──────── Data excerpts ────────

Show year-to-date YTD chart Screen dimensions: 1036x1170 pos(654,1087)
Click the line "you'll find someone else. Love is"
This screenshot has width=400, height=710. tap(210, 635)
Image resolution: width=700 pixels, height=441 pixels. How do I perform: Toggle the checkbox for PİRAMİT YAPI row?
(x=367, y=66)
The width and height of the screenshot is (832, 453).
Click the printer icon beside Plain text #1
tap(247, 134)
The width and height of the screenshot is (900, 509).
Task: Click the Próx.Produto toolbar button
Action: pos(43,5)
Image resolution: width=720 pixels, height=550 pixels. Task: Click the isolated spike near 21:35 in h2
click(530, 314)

────────

Please list each line of the entries above that contains the word "Image".

Answer for this exercise:
Image resolution: width=700 pixels, height=441 pixels. How do I perform: Toggle the checkbox for PİRAMİT YAPI row?
Image resolution: width=720 pixels, height=550 pixels. Task: Click the isolated spike near 21:35 in h2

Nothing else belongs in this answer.